_EXERCISE_
Look below for the line holding "You are a GUI" and the line holding "Image resolution: width=907". Repeat those two and everything between, exactly.

_SOURCE RECORDS_
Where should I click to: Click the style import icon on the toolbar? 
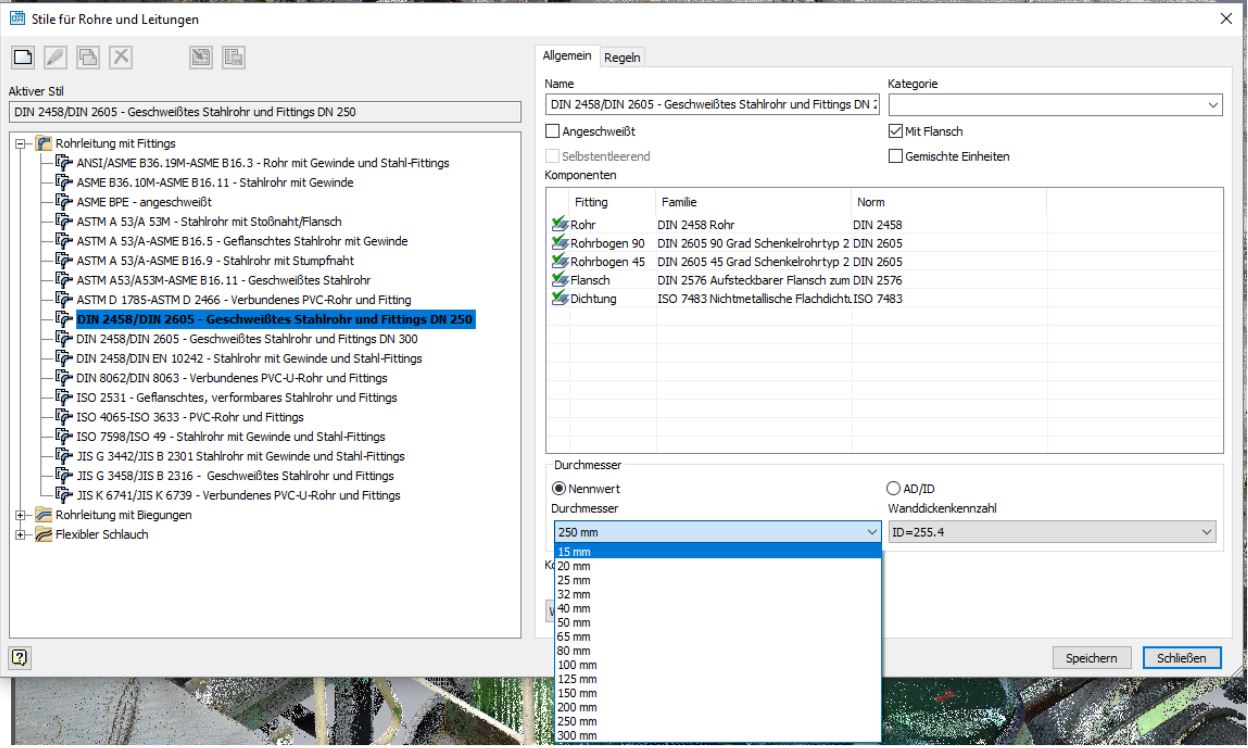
==
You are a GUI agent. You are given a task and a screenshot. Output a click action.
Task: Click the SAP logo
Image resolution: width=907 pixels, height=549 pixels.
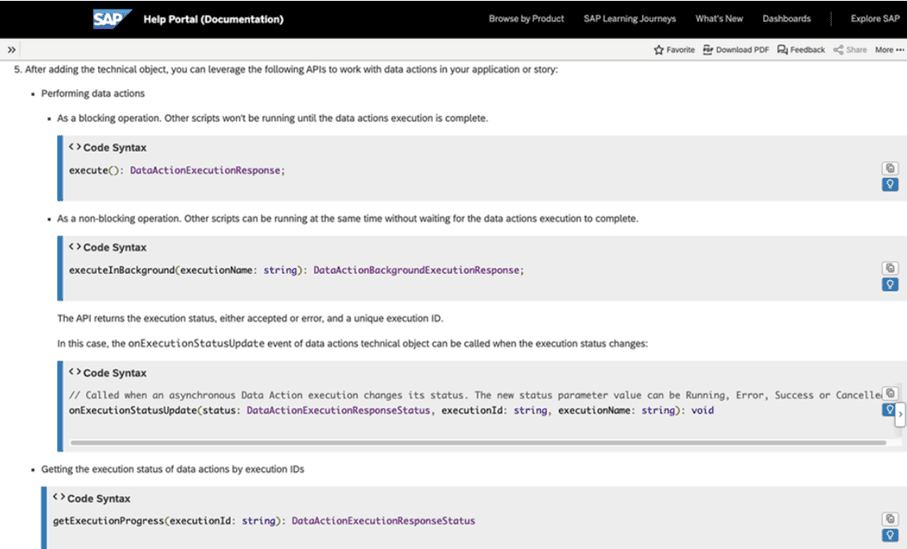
==
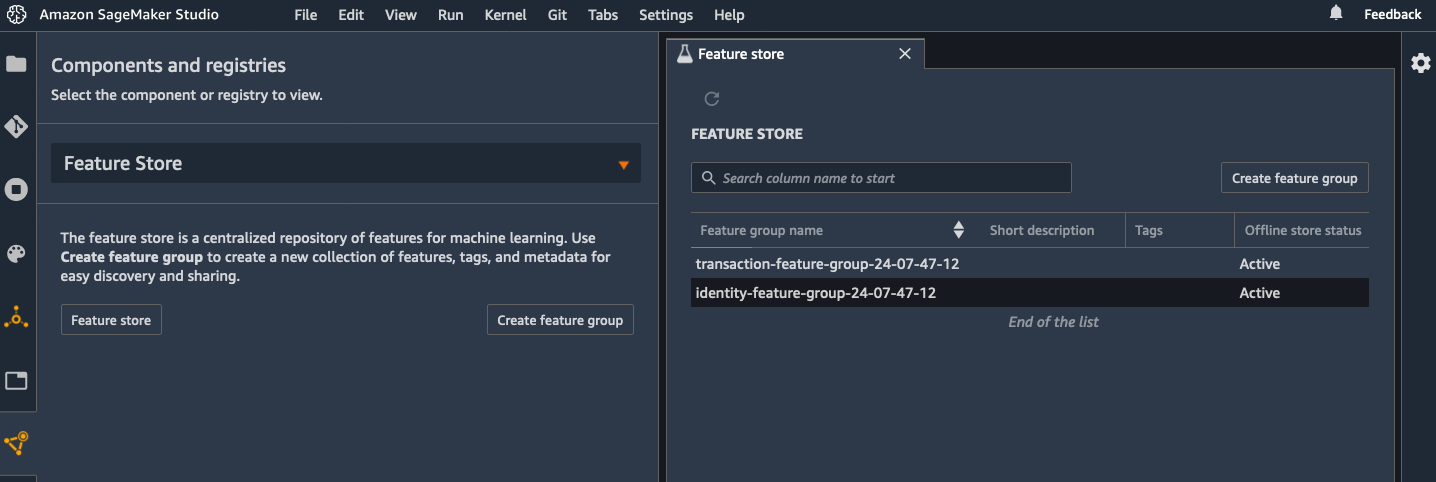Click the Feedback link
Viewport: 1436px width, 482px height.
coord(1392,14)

_RESULT OF THIS TASK_
You are a GUI agent. You are given a task and a screenshot. Output a click action.
Task: Click the SAP logo
Image resolution: width=907 pixels, height=549 pixels.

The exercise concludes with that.